右のように被告人車が停車した時間は夜間ではあるが、停車した当初は同車に接近進行する車輛はなく、停車時間もほんのわずかの時間で、しかも被告人車を発見する直前までは警音器を鳴らし続けていたものである。一方高橋の側についてみると、追越禁止、時速四〇粁制限道路をこれに違反して他車を追越し時速約五〇粁で進行してきたこと、同人は当時飲酒していて注意力が散漫になつており、前方注視が充分でなかつたことが認め得られる。(高橋の検察官調書によると、同人は被告人車は停車していず進行していた旨供述しているが、被告人の供述、衝突地点、衝突後の被告人車の移動状況等からみて、右供述は信用できず、同人がそのように誤信したということは注意力が減退し、前方注視が充分でなかつたことの証左であるといえる。)
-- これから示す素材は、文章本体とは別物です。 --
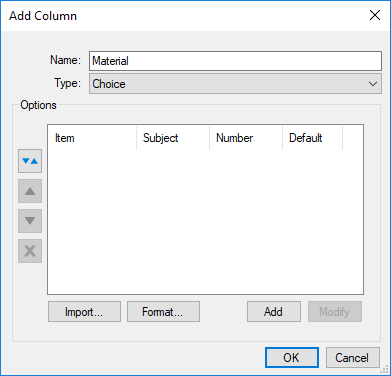391x376 pixels.
Task: Cancel the Add Column dialog
Action: coord(353,358)
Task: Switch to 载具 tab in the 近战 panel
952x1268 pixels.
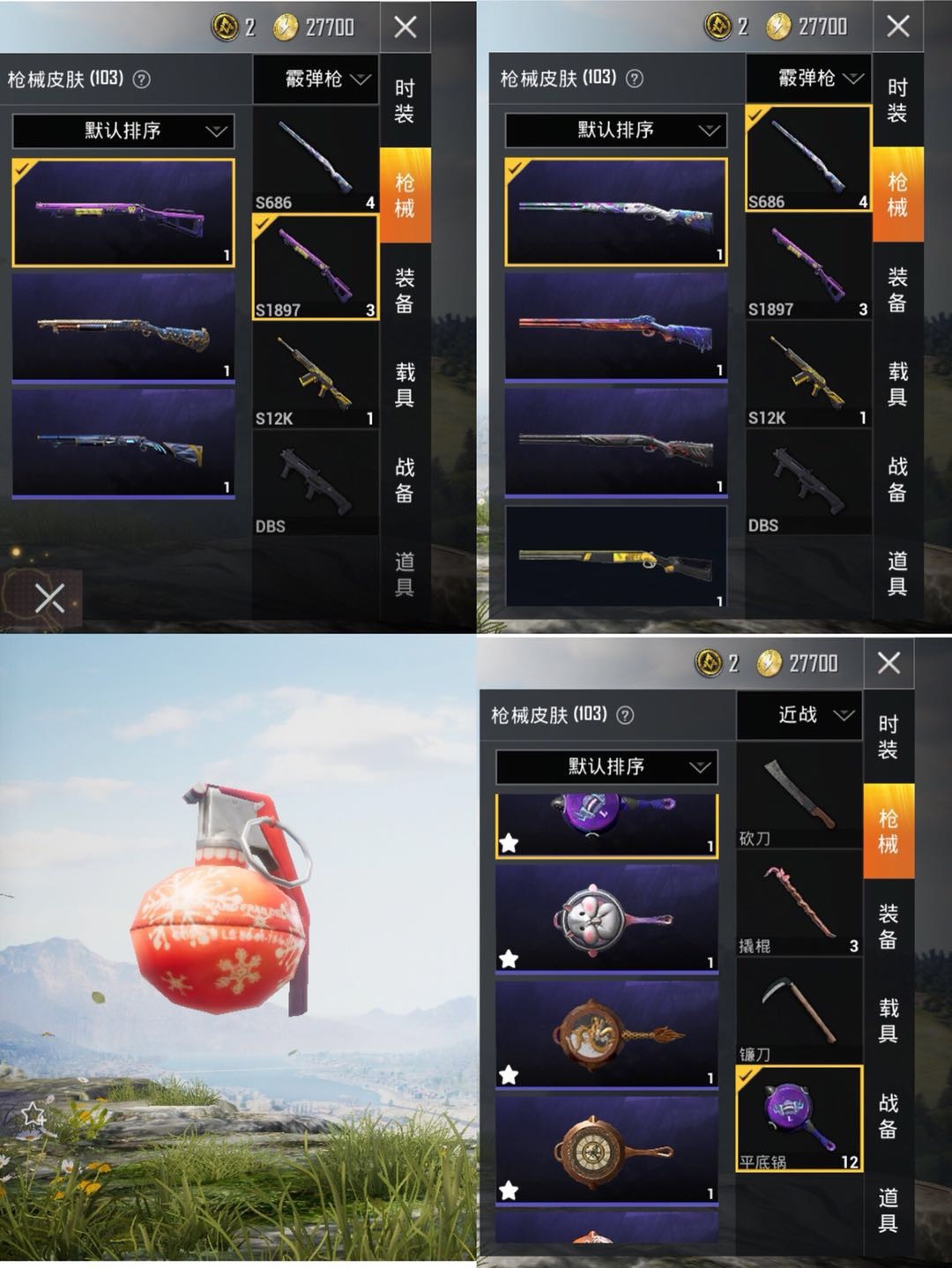Action: pyautogui.click(x=889, y=1020)
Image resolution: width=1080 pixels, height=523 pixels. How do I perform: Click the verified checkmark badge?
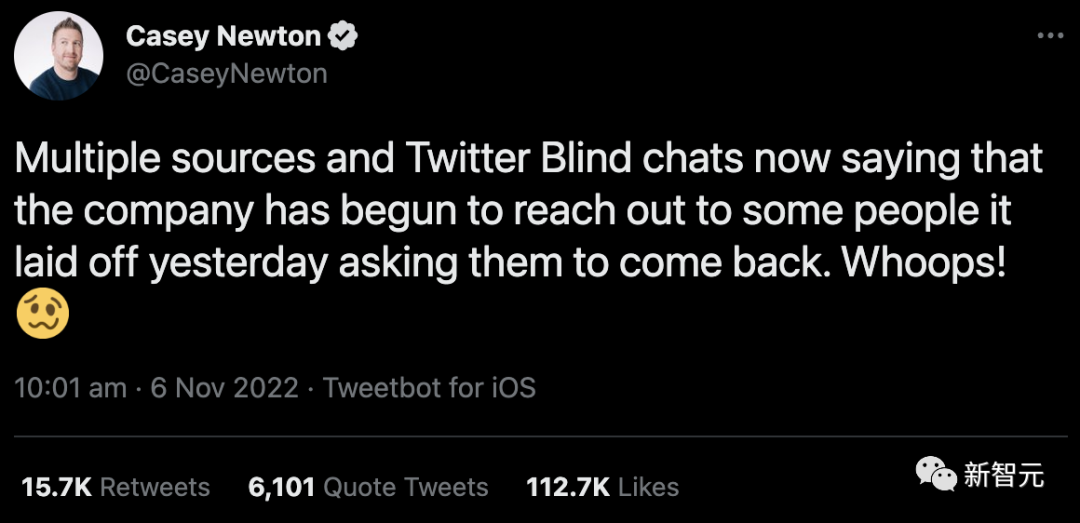point(344,37)
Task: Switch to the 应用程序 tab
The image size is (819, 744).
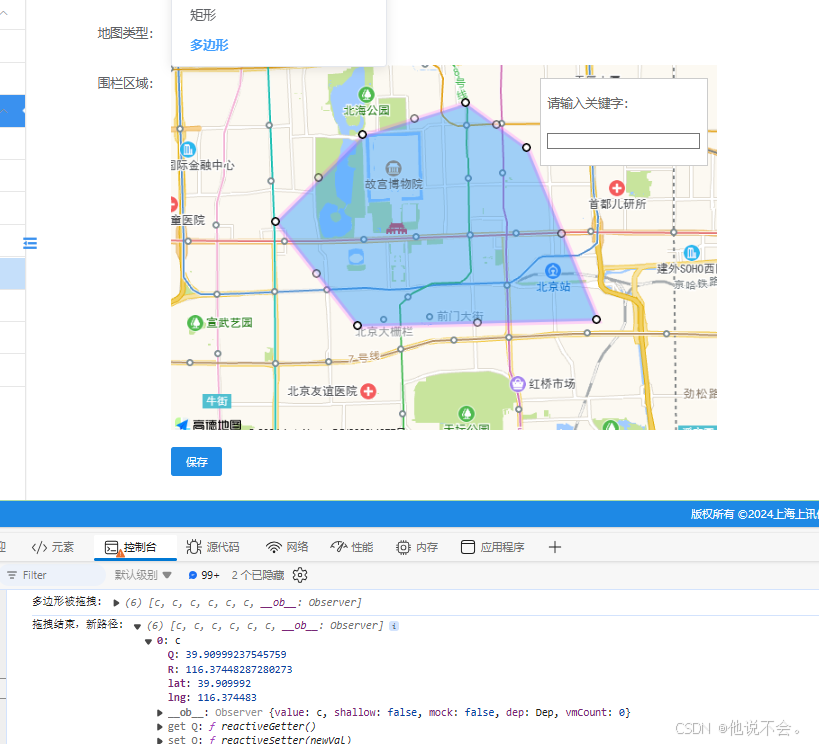Action: point(493,547)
このようにみてくると、本件交通事故は一に高橋の無謀とも思われる前記運転行為に起因すると断定せざるを得ず、被告人にもその原因があつたとはとうてい認められない。被告人車が前記地点に停車しなかつたら本件交通事故はあるいは発生しなかつたであろうといえるかも知れないが、結果に対しなんらかの原因関係をなしていたというのでは道路交通法一二五条二項四号にいう「よつて交通事故を起したもの」すなわち反則行為と交通事故との間に因果関係ありとすることはできないものと解するのが相当である。
三、検察官は予備的訴因をもつて、本件は道路交通法七〇条、いわゆる安全運転義務違反が成立すると主張するが、本位的訴因である停車違反の事実が認められる本件にあつては予備的訴因については判断の限りではない。
四、ほかの被告人に対しては道路交通法一二五条所定の非反則行為者に該当するとの資料がなく、また同法一三〇条但書各号に該当するとの資料もない。
五、したがつて、本件公訴事実については被告人に対し道路交通法一二五条一項所定の反則行為者として同法一二六条、一二七条、所定の告知、通告手続がなされたうえなお一三〇条所定の条件をみたしたうえでなければ公訴の提起ができないというべきであり、本件公訴手続は右規定に違反し無効というべきであるから刑事訴訟法三三八条四号により主文のとおり判決する。